At some point — let's just say around 260 million years ago — Earth got turtles. They look strange in these modern, mammalian times when lots of things are squishy and unarmored. But during the Late Permian Epoch, the early turtles were dressed in all the latest fashions: short, sturdy legs, bony plates and a stiff, splayed, crawling strut.
Shortly after turtles arrived here, a fairly standard Earth thing happened: a mass extinction event. Although mass extinctions have happened with some regularity on our planet, this one was a doozy, and it wiped out almost all the life in the oceans and over two-thirds of the vertebrates on land. The things that survived had to have been pretty good at survival. Turns out, turtles were.
"Turtles have a really successful body form that hasn't changed all that much over time," says Lora Smith, a research scientist who specializes in herpetology at The Jones Center at Ichauway, an organization in Newton, Georgia, that promotes excellence in natural resource management and conservation, in an email interview. "They've retained the primitive shell, which is a really protective, safe body design. Also, turtles live in a lot of different habitats — they're aquatic and also terrestrial, so living in a lot of different habitats has allowed them to persist."
Tortoises ARE Turtles
All the animals alive today that protect themselves with a shell — basically just a modified rib cage — are in the order Testudines. Collectively, we call this group of animals "turtles," but individually, we might call them different things based on where they live and some morphological and physiological traits.
"They say that not all turtles are tortoises, but all tortoises are turtles," says Smith. "The turtles are organisms with a shell, which might be in water or might be on land. A tortoise is a type of turtle."
In general, both turtles and tortoises (as well as other reptiles) lay their eggs on land — it's what makes them different from amphibians, which need water for egg-laying and at least part of their life cycle.
Because tortoises are turtles, it's difficult to lay down hard and fast rules about what makes something tortoise-ish rather than turtle-ish. But in general, tortoises are always found on land, whereas turtles can be found in aquatic or marine habitats as well as land.
How To Tell Them Apart
"Turtles and tortoises look different because of where they live," says Smith. "A sea turtle is only found in the ocean — the females are the only ones that come on land, and it's just to lay eggs. They have four legs, but the front legs are almost like wings or paddles — they're not great for moving around on land at all because they're adapted for swimming quickly. Their shells have a low, flat profile for cutting through the water."
Compare that to a Galápagos tortoise (Chelonoidis nigra), whose body can weigh up to 920 pounds (417 kilograms), with stocky, elephantine legs, a high-domed shell and big scales on their exposed skin to protect them from predators. They wouldn't last long in the ocean — but luckily they don't have to.
"For the most part, there's not really one characteristic that tells you whether something is a tortoise or a turtle," says Smith. "But it's pretty clear if you see a little turtle on the side of the road and it has a sort of flattened shell profile, webbed feet in the back, smooth skin and some brighter colors, that's going to be a turtle. Tortoises have a heavier, more domed shell and subdued colors."
As usual, terminology is confusing. Box turtles, for instance, which are widespread in the United States and Central America, don't really swim or spend any time in the water, but they're still considered turtles rather than tortoises. And then there are terrapins, which is the name given to aquatic turtles in the U.K. In the U.S., aquatic turtles are just called "turtles," with the exception of the diamondback terrapin (Malaclemys terrapin), which lives in brackish water in tidal marshes in the eastern U.S.

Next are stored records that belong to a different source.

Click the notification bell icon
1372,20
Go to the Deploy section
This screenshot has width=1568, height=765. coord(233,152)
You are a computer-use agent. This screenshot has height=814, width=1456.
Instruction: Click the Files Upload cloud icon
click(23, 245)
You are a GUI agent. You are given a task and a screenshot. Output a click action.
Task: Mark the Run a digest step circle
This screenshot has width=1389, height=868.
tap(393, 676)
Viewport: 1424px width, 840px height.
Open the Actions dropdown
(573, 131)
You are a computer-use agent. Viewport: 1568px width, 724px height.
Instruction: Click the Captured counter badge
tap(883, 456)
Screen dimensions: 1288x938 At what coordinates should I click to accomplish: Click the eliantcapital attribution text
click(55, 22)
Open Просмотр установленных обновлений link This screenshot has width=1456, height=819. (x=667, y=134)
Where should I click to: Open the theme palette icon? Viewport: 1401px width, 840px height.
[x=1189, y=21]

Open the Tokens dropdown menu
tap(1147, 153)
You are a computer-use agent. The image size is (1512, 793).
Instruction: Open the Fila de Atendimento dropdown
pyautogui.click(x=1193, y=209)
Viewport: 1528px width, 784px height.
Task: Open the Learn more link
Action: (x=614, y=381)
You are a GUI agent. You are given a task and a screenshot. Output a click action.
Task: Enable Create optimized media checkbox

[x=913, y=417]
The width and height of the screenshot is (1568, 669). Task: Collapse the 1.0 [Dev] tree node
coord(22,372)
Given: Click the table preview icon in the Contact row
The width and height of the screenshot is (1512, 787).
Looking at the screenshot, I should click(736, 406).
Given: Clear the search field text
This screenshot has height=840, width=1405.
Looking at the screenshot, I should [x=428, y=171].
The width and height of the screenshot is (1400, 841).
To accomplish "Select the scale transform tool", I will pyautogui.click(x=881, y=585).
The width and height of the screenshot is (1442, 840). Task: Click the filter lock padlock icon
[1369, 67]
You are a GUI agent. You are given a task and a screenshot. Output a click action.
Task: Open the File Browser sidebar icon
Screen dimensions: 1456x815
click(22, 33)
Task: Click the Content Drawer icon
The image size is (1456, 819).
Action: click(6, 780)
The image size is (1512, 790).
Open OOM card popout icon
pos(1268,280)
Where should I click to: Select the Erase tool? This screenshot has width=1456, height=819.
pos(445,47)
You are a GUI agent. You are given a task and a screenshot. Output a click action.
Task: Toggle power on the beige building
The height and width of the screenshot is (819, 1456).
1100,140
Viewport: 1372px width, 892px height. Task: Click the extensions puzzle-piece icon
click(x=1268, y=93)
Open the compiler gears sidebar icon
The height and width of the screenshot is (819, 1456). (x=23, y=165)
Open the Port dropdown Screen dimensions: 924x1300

Both tortoises and turtles have made themselves at home on this planet — we find both tortoises and turtles on every continent other than Antarctica with one exception: There are no tortoise species native to Australia.
"The greatest diversity of aquatic turtles are in Southeast Asia and in the Southeastern U.S.," says Smith. "The greatest tortoise biodiversity is in South Africa. There used to be more giant tortoises across the world, but now there are just remnants on the Galápagos and Aldabra [an atoll in the Seychelles] — places like that. Giant tortoises do occasionally disperse (or more likely drift) across oceans, basically by surviving for weeks/months bobbing around. In recent years, an Aldabran tortoise with barnacles on its shell washed up in east Africa."